-- Data for this exercise --
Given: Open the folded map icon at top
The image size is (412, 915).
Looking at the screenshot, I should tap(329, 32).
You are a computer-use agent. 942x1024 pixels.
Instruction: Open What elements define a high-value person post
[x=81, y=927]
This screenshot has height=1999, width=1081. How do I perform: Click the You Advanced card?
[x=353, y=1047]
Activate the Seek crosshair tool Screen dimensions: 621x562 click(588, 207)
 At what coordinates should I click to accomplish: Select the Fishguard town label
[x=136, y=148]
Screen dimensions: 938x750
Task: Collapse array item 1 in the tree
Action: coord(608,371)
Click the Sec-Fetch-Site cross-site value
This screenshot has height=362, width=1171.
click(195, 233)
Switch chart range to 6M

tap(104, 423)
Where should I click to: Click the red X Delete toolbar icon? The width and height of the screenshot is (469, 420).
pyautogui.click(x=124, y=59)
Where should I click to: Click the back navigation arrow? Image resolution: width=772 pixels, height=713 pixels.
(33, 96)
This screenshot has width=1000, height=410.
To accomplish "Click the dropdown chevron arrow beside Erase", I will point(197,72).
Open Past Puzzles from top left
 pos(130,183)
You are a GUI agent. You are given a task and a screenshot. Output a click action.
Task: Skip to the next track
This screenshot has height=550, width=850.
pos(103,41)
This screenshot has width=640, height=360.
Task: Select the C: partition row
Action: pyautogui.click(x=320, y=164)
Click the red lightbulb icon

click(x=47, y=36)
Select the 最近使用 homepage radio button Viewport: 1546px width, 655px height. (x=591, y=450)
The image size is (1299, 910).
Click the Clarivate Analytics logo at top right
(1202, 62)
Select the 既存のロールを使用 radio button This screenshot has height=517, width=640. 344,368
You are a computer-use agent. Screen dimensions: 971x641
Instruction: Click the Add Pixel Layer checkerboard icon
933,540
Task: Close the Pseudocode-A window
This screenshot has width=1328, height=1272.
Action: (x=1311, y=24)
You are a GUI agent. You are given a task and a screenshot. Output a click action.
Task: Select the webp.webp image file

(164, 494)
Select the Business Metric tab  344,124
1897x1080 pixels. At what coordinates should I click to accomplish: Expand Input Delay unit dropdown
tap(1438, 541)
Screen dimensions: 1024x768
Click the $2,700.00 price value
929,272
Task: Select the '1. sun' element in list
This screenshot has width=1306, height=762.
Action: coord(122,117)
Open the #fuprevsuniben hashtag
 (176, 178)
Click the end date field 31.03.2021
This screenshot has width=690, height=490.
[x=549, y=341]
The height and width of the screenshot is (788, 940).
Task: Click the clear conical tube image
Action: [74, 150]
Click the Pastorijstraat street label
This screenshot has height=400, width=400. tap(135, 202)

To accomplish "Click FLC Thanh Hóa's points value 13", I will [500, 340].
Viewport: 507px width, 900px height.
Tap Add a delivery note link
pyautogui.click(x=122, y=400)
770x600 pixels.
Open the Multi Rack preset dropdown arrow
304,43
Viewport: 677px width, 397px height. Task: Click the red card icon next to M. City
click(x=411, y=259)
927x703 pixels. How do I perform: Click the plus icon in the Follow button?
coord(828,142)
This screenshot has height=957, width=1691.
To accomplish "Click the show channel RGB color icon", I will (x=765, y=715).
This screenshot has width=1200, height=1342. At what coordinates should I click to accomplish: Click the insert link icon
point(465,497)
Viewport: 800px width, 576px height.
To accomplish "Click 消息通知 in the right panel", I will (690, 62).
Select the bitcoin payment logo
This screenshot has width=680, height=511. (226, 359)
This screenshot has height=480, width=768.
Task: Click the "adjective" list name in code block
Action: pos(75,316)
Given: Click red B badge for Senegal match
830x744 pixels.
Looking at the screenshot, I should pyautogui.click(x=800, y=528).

-- Your objective --
Reproduce all of the entries word for word. Omit nothing.

-- Response to the task --
Given: Open the folded map icon at top
The image size is (412, 915).
Looking at the screenshot, I should tap(329, 32).
You are a computer-use agent. 942x1024 pixels.
Instruction: Open What elements define a high-value person post
[x=81, y=927]
This screenshot has height=1999, width=1081. How do I perform: Click the You Advanced card?
[x=353, y=1047]
Activate the Seek crosshair tool Screen dimensions: 621x562 click(588, 207)
 At what coordinates should I click to accomplish: Select the Fishguard town label
[x=136, y=148]
Screen dimensions: 938x750
Task: Collapse array item 1 in the tree
Action: coord(608,371)
Click the Sec-Fetch-Site cross-site value
This screenshot has height=362, width=1171.
click(195, 233)
Switch chart range to 6M

tap(104, 423)
Where should I click to: Click the red X Delete toolbar icon? The width and height of the screenshot is (469, 420).
pyautogui.click(x=124, y=59)
Where should I click to: Click the back navigation arrow? Image resolution: width=772 pixels, height=713 pixels.
(33, 96)
This screenshot has width=1000, height=410.
To accomplish "Click the dropdown chevron arrow beside Erase", I will point(197,72).
Open Past Puzzles from top left
 pos(130,183)
You are a GUI agent. You are given a task and a screenshot. Output a click action.
Task: Skip to the next track
This screenshot has height=550, width=850.
pos(103,41)
This screenshot has width=640, height=360.
Task: Select the C: partition row
Action: pyautogui.click(x=320, y=164)
Click the red lightbulb icon

click(x=47, y=36)
Select the 最近使用 homepage radio button Viewport: 1546px width, 655px height. (x=591, y=450)
The image size is (1299, 910).
Click the Clarivate Analytics logo at top right
(1202, 62)
Select the 既存のロールを使用 radio button This screenshot has height=517, width=640. 344,368
You are a computer-use agent. Screen dimensions: 971x641
Instruction: Click the Add Pixel Layer checkerboard icon
933,540
Task: Close the Pseudocode-A window
This screenshot has width=1328, height=1272.
Action: (x=1311, y=24)
You are a GUI agent. You are given a task and a screenshot. Output a click action.
Task: Select the webp.webp image file

(164, 494)
Select the Business Metric tab  344,124
1897x1080 pixels. At what coordinates should I click to accomplish: Expand Input Delay unit dropdown
tap(1438, 541)
Screen dimensions: 1024x768
Click the $2,700.00 price value
929,272
Task: Select the '1. sun' element in list
This screenshot has width=1306, height=762.
Action: coord(122,117)
Open the #fuprevsuniben hashtag
 (176, 178)
Click the end date field 31.03.2021
This screenshot has width=690, height=490.
[x=549, y=341]
The height and width of the screenshot is (788, 940).
Task: Click the clear conical tube image
Action: [74, 150]
Click the Pastorijstraat street label
This screenshot has height=400, width=400. tap(135, 202)

To accomplish "Click FLC Thanh Hóa's points value 13", I will [500, 340].
Viewport: 507px width, 900px height.
Tap Add a delivery note link
pyautogui.click(x=122, y=400)
770x600 pixels.
Open the Multi Rack preset dropdown arrow
304,43
Viewport: 677px width, 397px height. Task: Click the red card icon next to M. City
click(x=411, y=259)
927x703 pixels. How do I perform: Click the plus icon in the Follow button?
coord(828,142)
This screenshot has height=957, width=1691.
To accomplish "Click the show channel RGB color icon", I will (x=765, y=715).
This screenshot has width=1200, height=1342. At what coordinates should I click to accomplish: Click the insert link icon
point(465,497)
Viewport: 800px width, 576px height.
To accomplish "Click 消息通知 in the right panel", I will (690, 62).
Select the bitcoin payment logo
This screenshot has width=680, height=511. (226, 359)
This screenshot has height=480, width=768.
Task: Click the "adjective" list name in code block
Action: pos(75,316)
Given: Click red B badge for Senegal match
830x744 pixels.
Looking at the screenshot, I should pyautogui.click(x=800, y=528).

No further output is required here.